And so, Yunho spares a bit of time to uncork the bottle, take out the letter, unfold the paper to skim it through— and laugh once he gets to read Dear Yunho my soulmate - You cannibalistic fish bastard, if you tell me once more that your Minho-hyung's cooking is better than Wooyoungie's, I will fight you. You, me, on that beach - save the date: three years from now. My cordial fucking invitation.

Yunho's heart swells as he reads once more the line Dear Yunho my soulmate. Mingi, ah Mingi. How Yunho adores him so.

Carefully, he tips the bottle down, until the bracelet lands perfectly at the mouth and he manages to pull it out. It's a black-and-white beaded one this time. Yunho makes quick work of untying one of the bracelets he's wearing—an older one with wooden beads from Mingi—to tying it on one of his belt loops instead, its beads clinking against other bracelets.

This new, black-and-white beaded one contrasts nicely with the first ever bracelet Mingi's made for Yunho.
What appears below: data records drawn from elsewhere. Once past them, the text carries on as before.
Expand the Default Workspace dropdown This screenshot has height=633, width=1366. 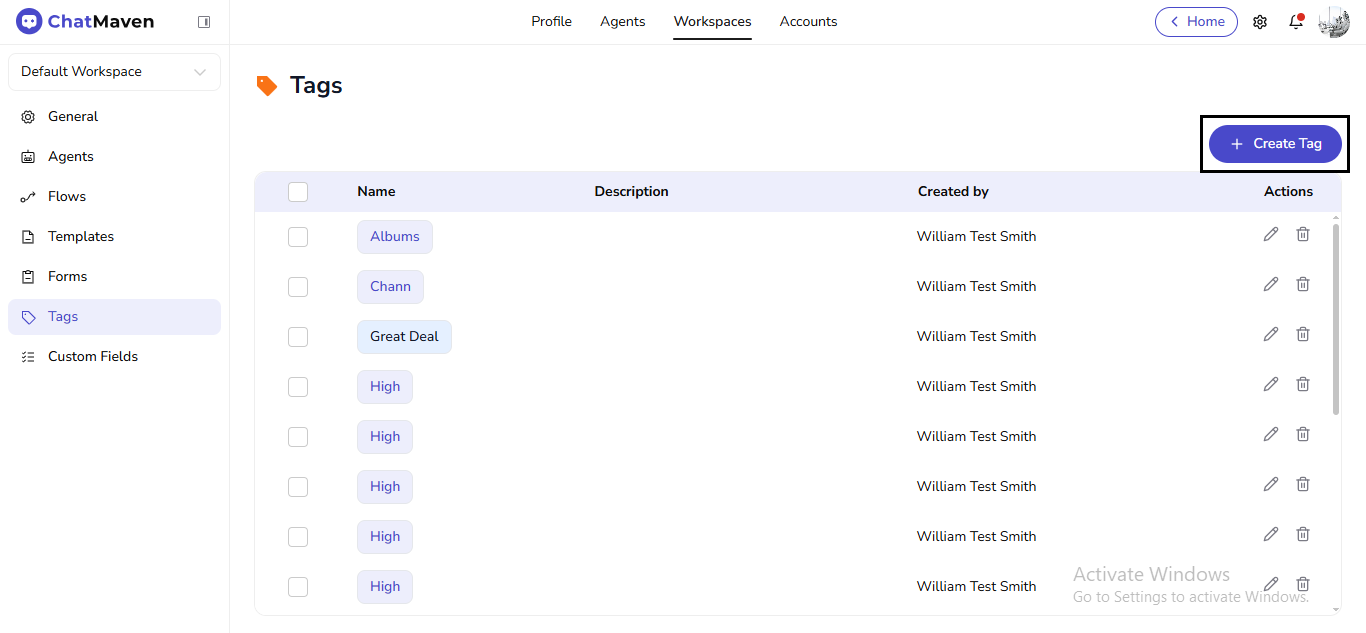(114, 72)
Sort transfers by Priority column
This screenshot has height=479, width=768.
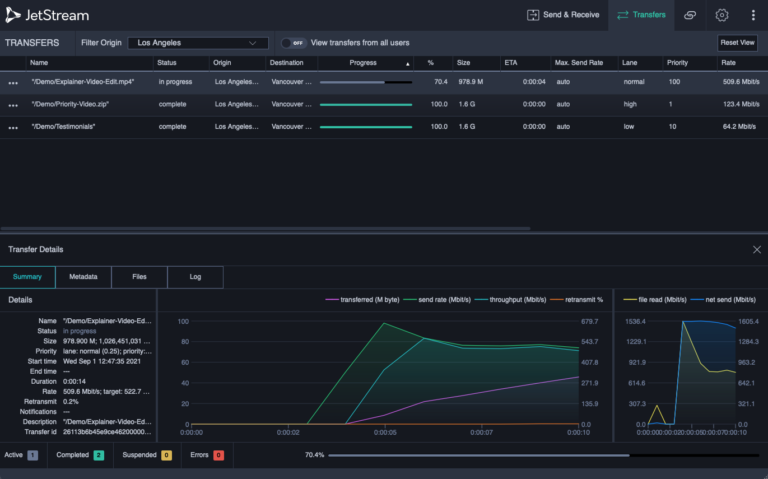tap(677, 63)
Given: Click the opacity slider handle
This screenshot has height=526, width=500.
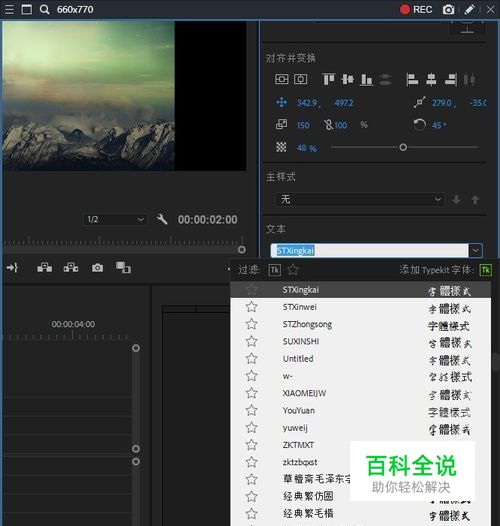Looking at the screenshot, I should 403,147.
The turquoise color is worn now, its threads rather fraying. Yet Yunho wears it, still. He likes the way his chest goes soft and warm whenever he spares time to look on his wrist, loves the way the bracelets look under the sun, loves how they are Mingi's gifts for him.

Oh, he should start nagging Mingi to get Jongho write to him as well.
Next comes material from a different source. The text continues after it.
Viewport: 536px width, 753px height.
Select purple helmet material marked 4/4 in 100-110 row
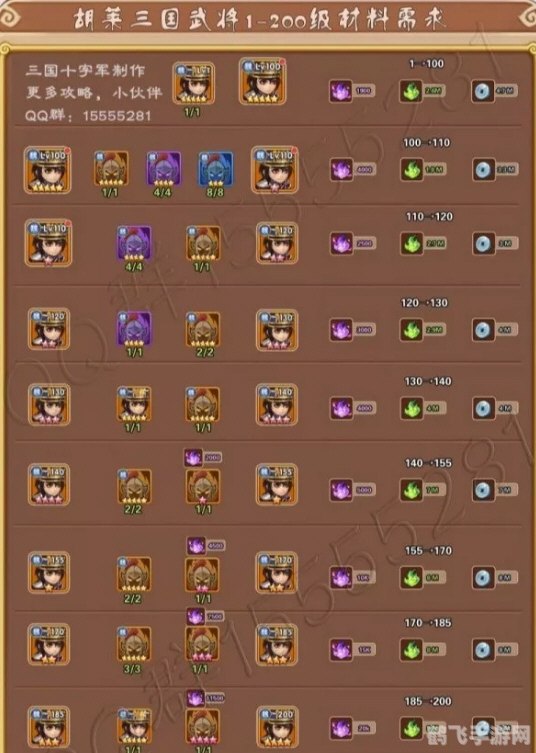point(163,169)
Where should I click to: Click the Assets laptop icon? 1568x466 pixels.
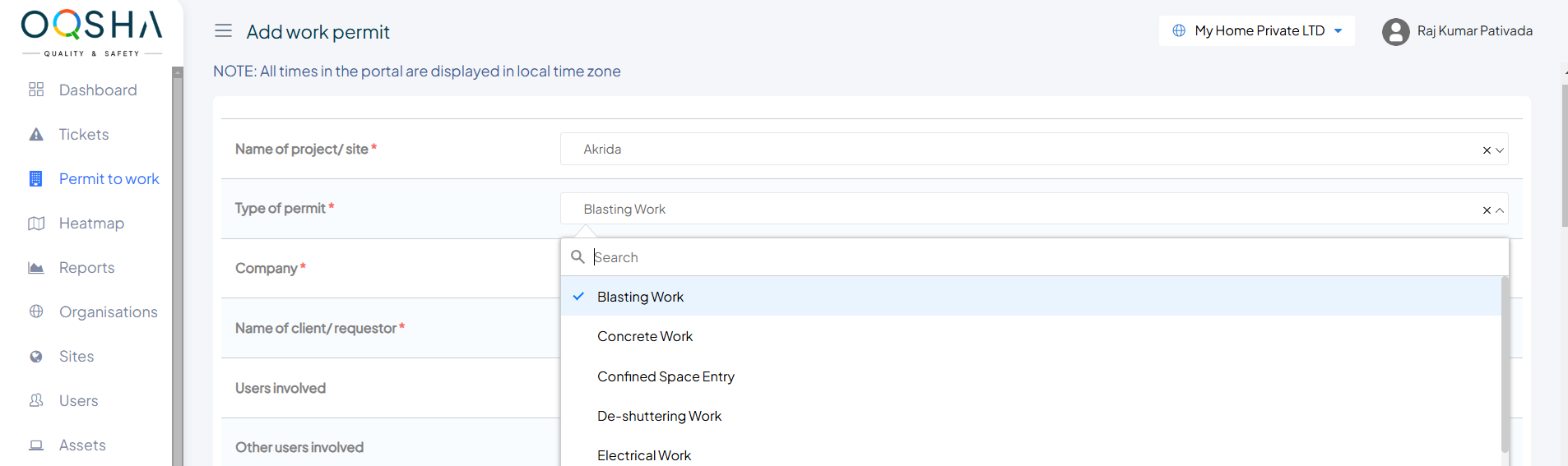click(x=36, y=445)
"Loverboy," Minho calls out. When Yunho looks, he is smiling, his catlike eyes fondly looking on. "Come, we still have work to do."
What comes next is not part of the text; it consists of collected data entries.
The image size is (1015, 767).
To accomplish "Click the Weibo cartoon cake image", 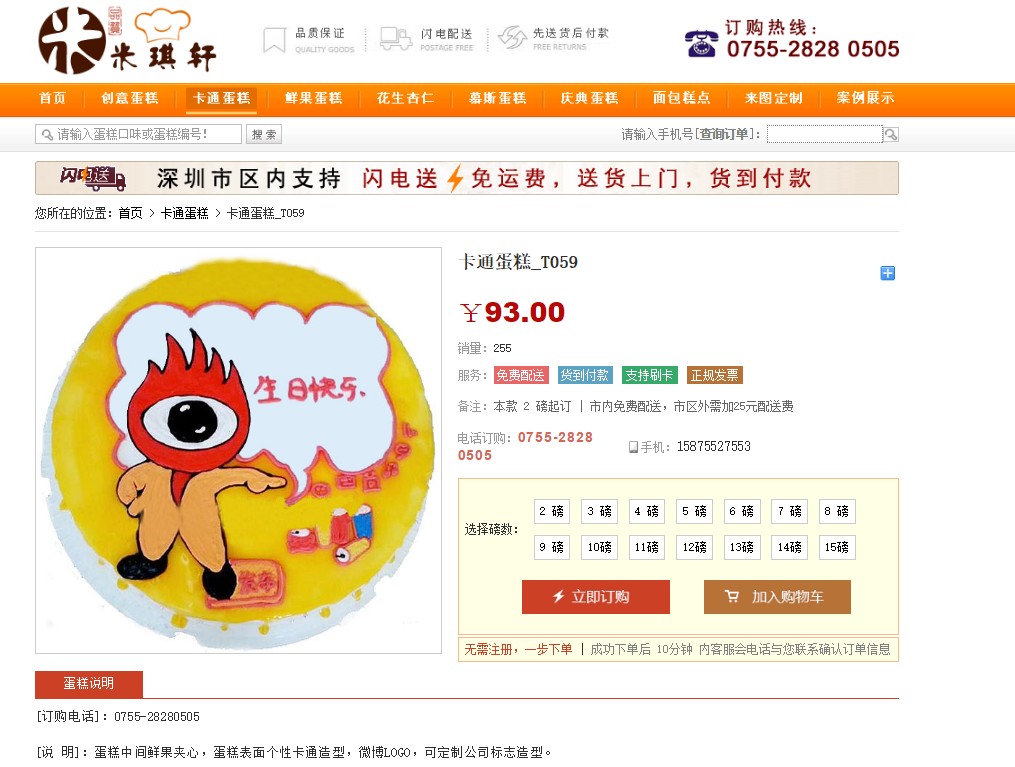I will pyautogui.click(x=238, y=450).
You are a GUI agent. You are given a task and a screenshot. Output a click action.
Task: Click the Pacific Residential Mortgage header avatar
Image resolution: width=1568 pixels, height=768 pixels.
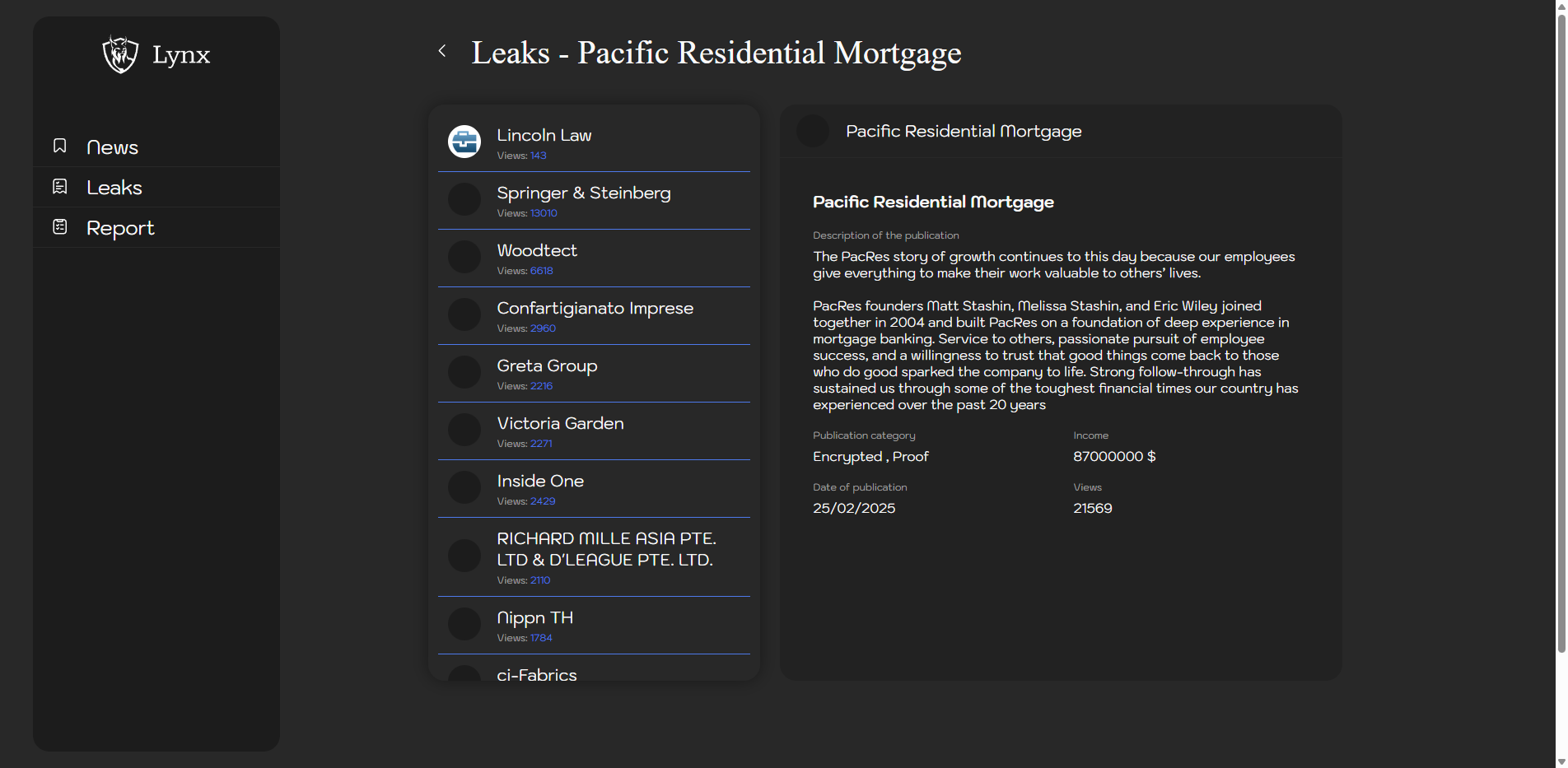(x=813, y=131)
Yunho laughs, tucking the letter in his shirt pocket, right over his heart. 

"Be right there, Bos’n Lee!"

 


 

That day was cloudless, the sky a pure sort of blue. 

The aunt of Mingi's friend – San, Yunho believed –  was still the town’s mudang at that time, and she thought this a good omen of the then byeolshin-gut, that both the Deities of Sky and Sea approved of the ritual, its elements fine and complete. And indeed, Hongjoong-nim was terribly pleased as well as Seonghwa-nim, and Yunho would tell Mingi this too, though much later on. 

It had been a good several years already after Hongjoong found him as a mere fry. Yunho had been orphaned at birth and been trying to survive from one sea to another, without any shoals that could give him protection. The Destiny loomed beautiful and magnificent over him when he was spotted, though Hongjoong deigned to go down to the seas in a lowered rowboat, approaching Yunho themselves.

Ever since, Yunho had been following Hongjoong, swimming a safe distance away from the broadside of the Destiny, sometimes even taken up above deck in a seawater-filled wooden tub whenever speed was crucial for the ship, or whenever danger was looming on the horizon. He'd also wait by any safe shallows whenever they would dock, on the occasions Hongjoong and Seonghwa descended to partake in mortal rituals and demand their oblations.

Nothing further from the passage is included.